Senin, Maret 01, 2010

Pernahkan sering merasa terpesona dengan kehendak alam atas dirimu?


Walau itu mengejutkan, karena itu pesonanya. Yang terungkap dalam dialektika dengan materi strategis ini tertuang dalam bahasa kembali, mengkomunikasikan kembali. Tiada materi yang tidak bergerak atau bahwa gerak itu materi, seperti demikian seterusnya. Singgah sejenak dalam betuk skeptisnya diri, karena memaksakan diri masuk ke dalam proses belajar yang tiada kenal waktu terlambat, karena sampai mati akan terus belajar.

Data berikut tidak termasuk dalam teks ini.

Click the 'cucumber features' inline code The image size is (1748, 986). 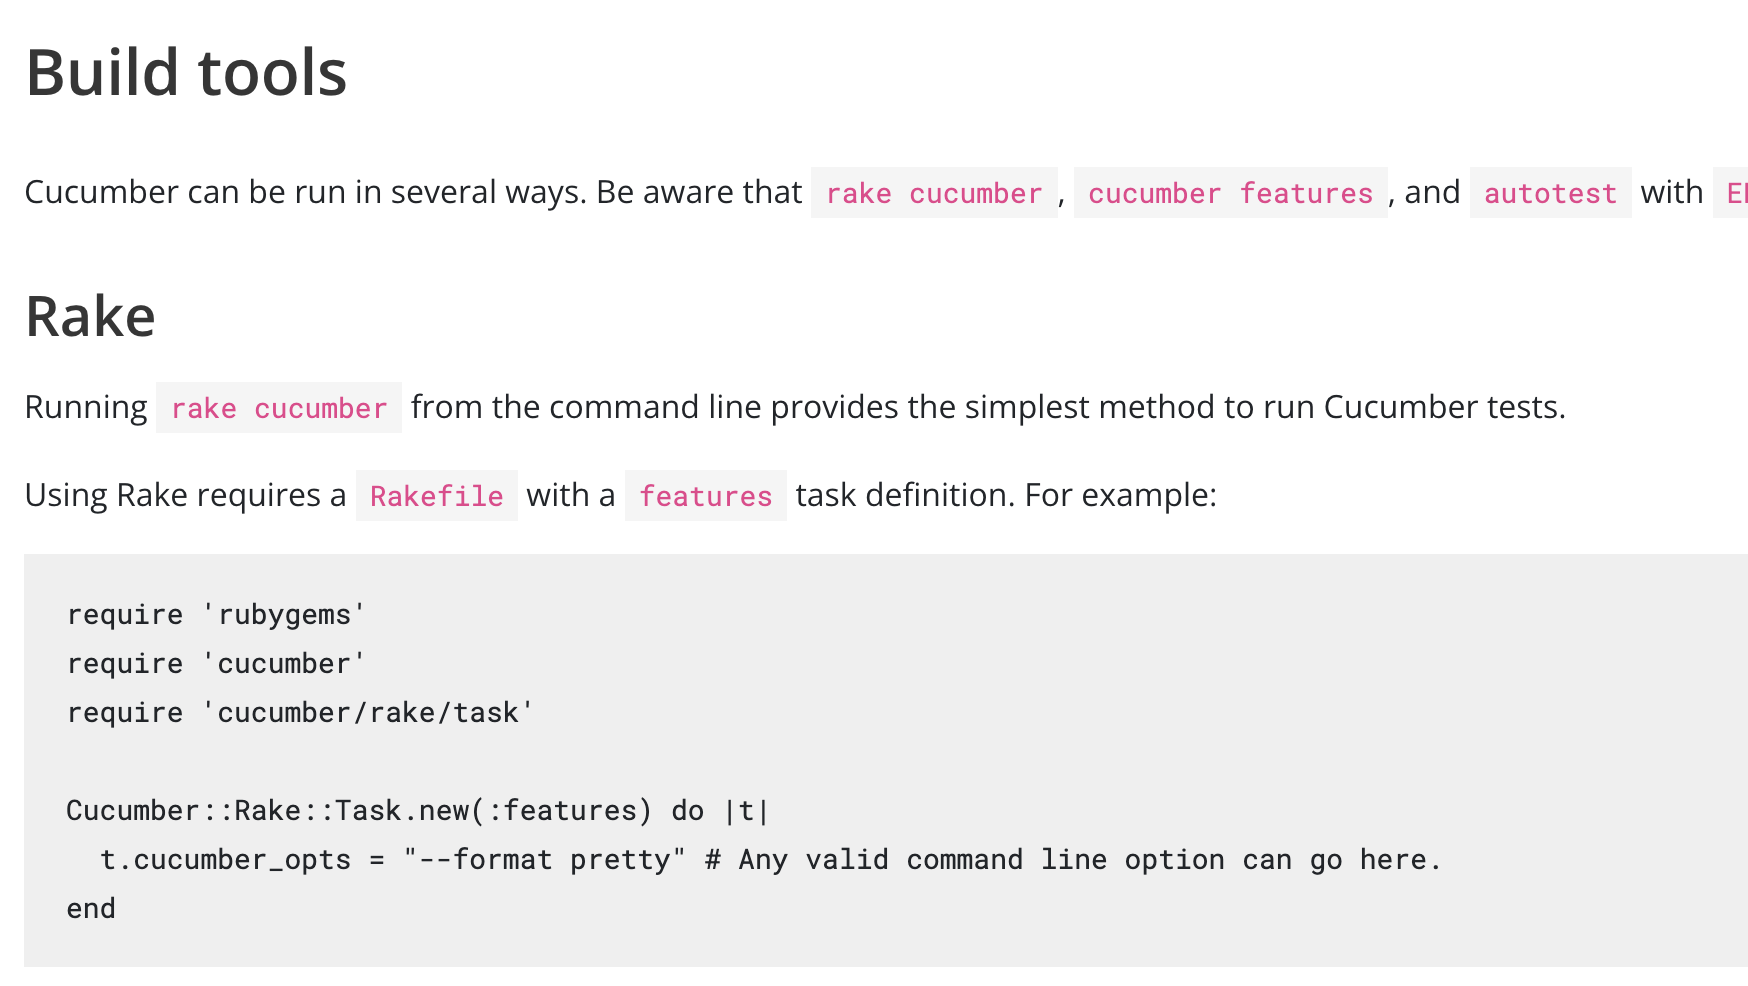click(1230, 193)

Satu hal yang berbeda dalam sistem disiplin yang wajar, atas ilmu semua keterlambatan ditoleransikan (…hehe, jadi kalo terlambat masuk kelas, bilang aja “tiada kata terlambat untuk belajar”).Lalu melelahkan diri yang terkadang dilingkupi dukungan skeptis.

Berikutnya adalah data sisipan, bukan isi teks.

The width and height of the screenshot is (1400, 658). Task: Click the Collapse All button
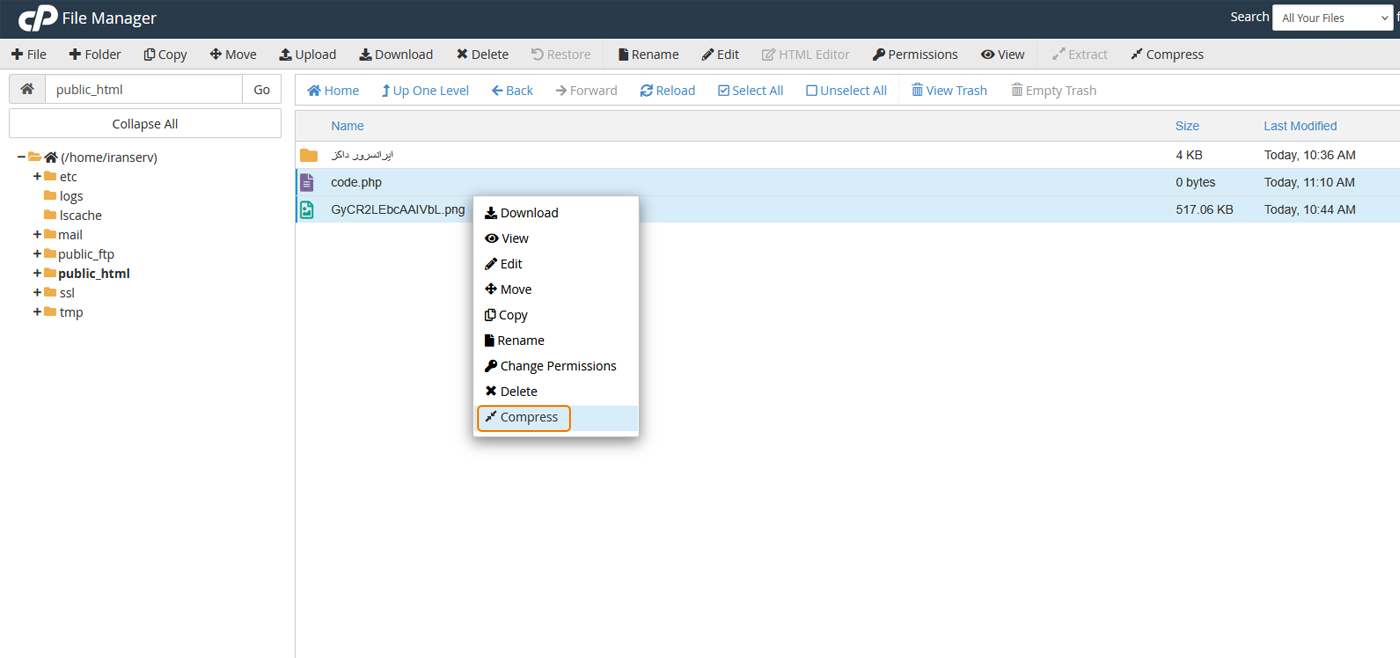pos(145,124)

Dalam diri yang “tidak seberapa ini” (begitu kiranya nilai teoritis yang terkandung) sudah “dicaci maki” tetapi “tercaci maki” lagi dalam proses sesudah kepanjangannya, semenjak saat cacian membuat diri skeptis namun bangkit kembali atas dasar idealisme dan ajaran-ajaran kebaikan (lurus) untuk selalu radiakal dan kritis memahami esensi atas proses pembelajaran atau sisi lain dari pergulatan (dialektika) dengan materi yang stategis, dengan hampir dapat disimpulkan diri telah menyimpang dari ajaran krtisi proses, namun diimbuhkan dalam wujud normal nilai yang sewajarnya setara dengan kepuasan yang semu dan butuh dikritisi, apakah layak?

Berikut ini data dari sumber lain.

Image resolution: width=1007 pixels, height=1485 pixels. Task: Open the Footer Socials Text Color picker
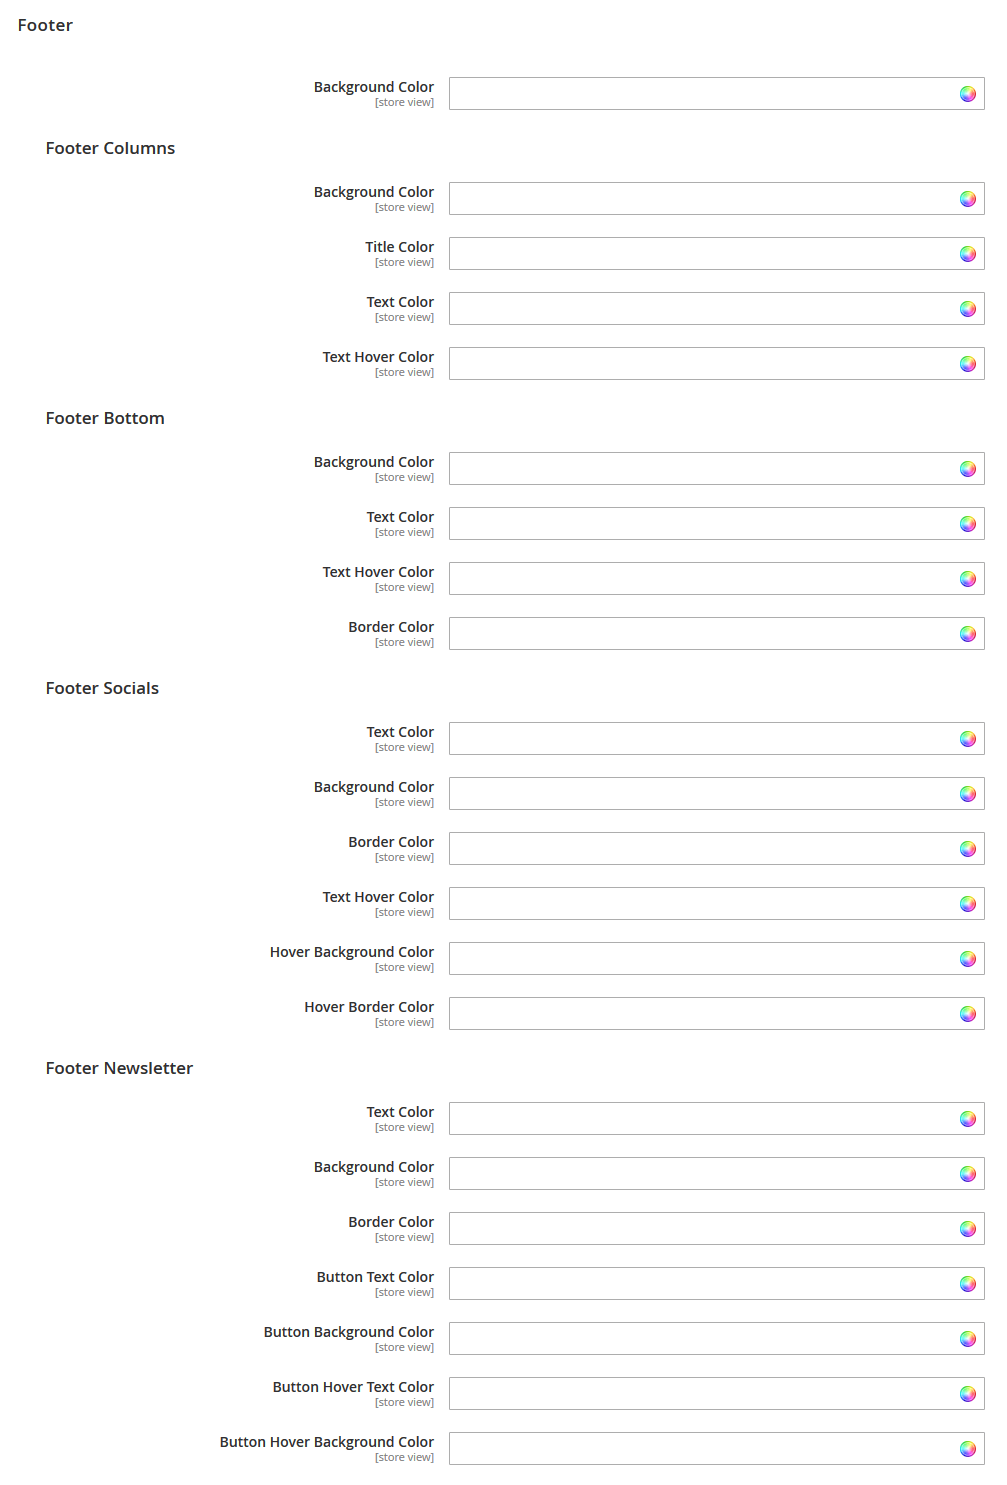click(x=967, y=738)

Tetapi dihidangkan kenyataan-kenyataan pahit yang dicontohkan sebagai kasus pada proses pembelajaran itu, justru diri merasa terpesona dengan fakta kemunafikan itu, terus bertimbang-timbang fikir untuk mencari pasokan ide menopang idealisme diri dengan tetap radikal dan kritis terhadap esensi pada proses yang menyinggung “munafik” yang menjijikan, membangun diri ini semakin menyedihkan dalam memupuk egoisme membangun topang diri tetap  ideal. Walau sungguh pun disadari konsisten itu setara dengan tiada kecuali kekonsistenannya tiada.

Sampai kapan akan percaya karma? Sudah hingga sampai pertanyaan akan surga dan neraka, namun berbagai materi stategis mengilhami setiap atma dari pikiran, ucapan dan tindakan diri yang bergerak secara nyata. Yang saat ini bukan untuk bertanya mengapa berpikir untuk esok namun “tindakan berpikir” untuk sekarang, dalamnya sedemikian pun begitu melelahkan.

Sudah bersyukur ada yang mencintai, sudah bersyukur ada kemampuan berpikir.